> [TASK REQUIREMENTS] Match on the string "Durumu" in the entries below and return every matching line.
Top of DATA FOR ANALYSIS
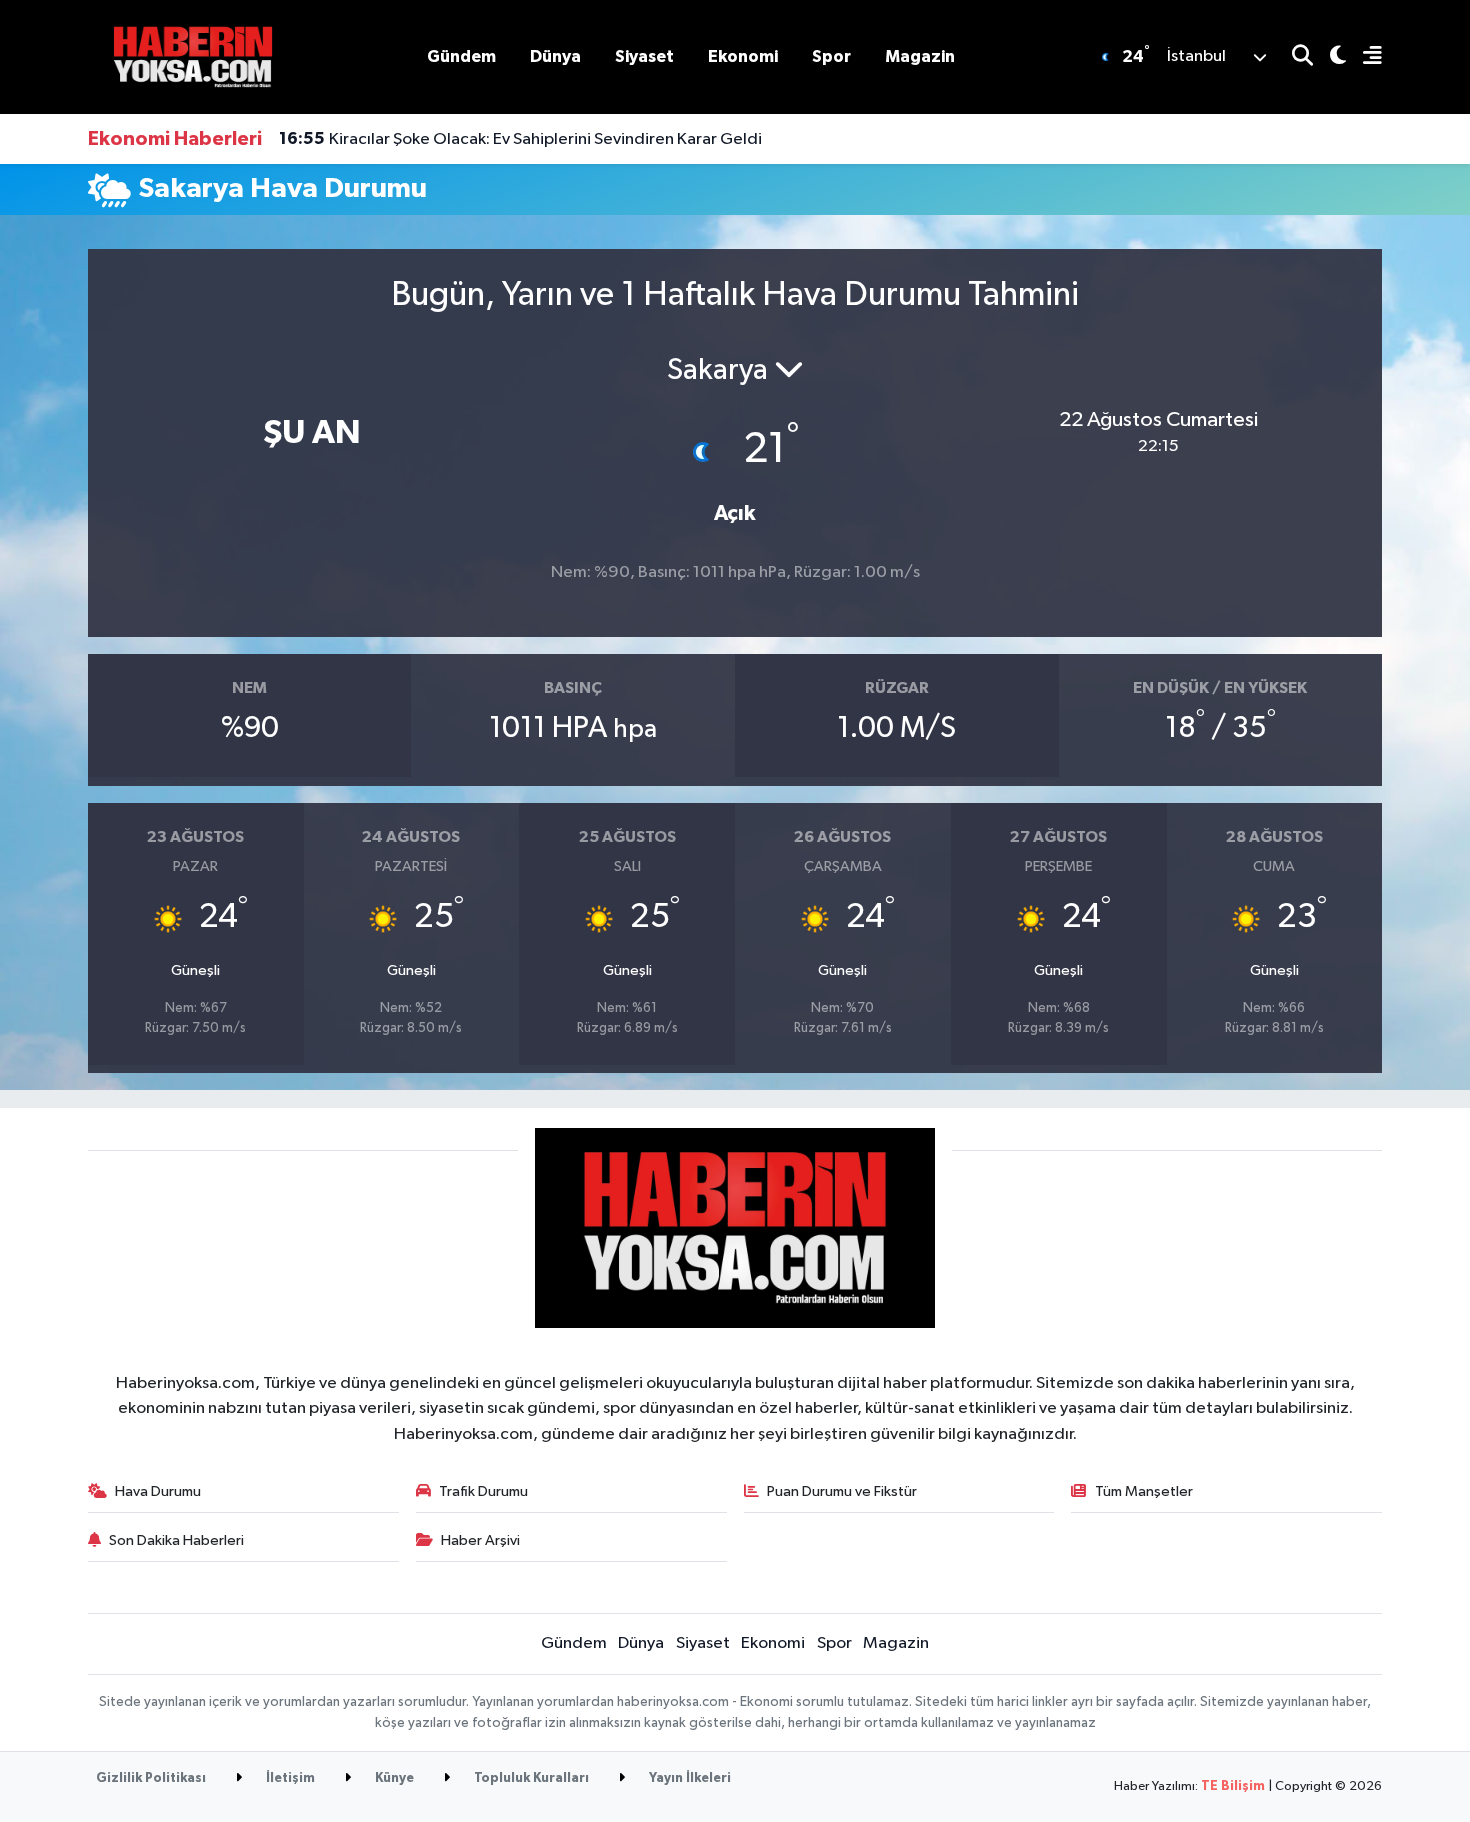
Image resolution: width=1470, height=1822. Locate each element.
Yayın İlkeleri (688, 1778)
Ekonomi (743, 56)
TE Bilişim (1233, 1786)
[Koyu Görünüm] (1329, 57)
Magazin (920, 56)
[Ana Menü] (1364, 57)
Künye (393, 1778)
Bottom of DATA FOR ANALYSIS
Top of DATA FOR ANALYSIS
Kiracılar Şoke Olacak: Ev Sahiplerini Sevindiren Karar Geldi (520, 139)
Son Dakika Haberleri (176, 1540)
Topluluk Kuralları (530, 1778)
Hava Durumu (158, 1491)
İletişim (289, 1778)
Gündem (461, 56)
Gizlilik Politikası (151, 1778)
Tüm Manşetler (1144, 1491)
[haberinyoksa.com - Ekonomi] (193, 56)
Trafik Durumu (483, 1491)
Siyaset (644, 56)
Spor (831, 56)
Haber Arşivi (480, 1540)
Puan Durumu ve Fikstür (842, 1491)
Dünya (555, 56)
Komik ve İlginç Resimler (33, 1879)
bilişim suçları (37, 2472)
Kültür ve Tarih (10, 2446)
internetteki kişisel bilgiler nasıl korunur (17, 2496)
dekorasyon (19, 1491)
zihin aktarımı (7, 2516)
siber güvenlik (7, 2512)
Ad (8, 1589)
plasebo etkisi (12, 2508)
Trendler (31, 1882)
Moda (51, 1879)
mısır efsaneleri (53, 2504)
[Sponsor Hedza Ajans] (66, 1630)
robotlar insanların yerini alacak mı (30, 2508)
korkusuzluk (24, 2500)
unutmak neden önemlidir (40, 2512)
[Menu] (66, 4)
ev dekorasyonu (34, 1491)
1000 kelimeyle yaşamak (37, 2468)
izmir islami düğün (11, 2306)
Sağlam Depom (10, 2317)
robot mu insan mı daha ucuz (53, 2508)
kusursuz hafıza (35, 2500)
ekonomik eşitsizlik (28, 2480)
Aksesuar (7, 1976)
Bottom of DATA FOR ANALYSIS
> [OUTPUT]
Hava Durumu (158, 1491)
Trafik Durumu (483, 1491)
Puan Durumu ve Fikstür (842, 1491)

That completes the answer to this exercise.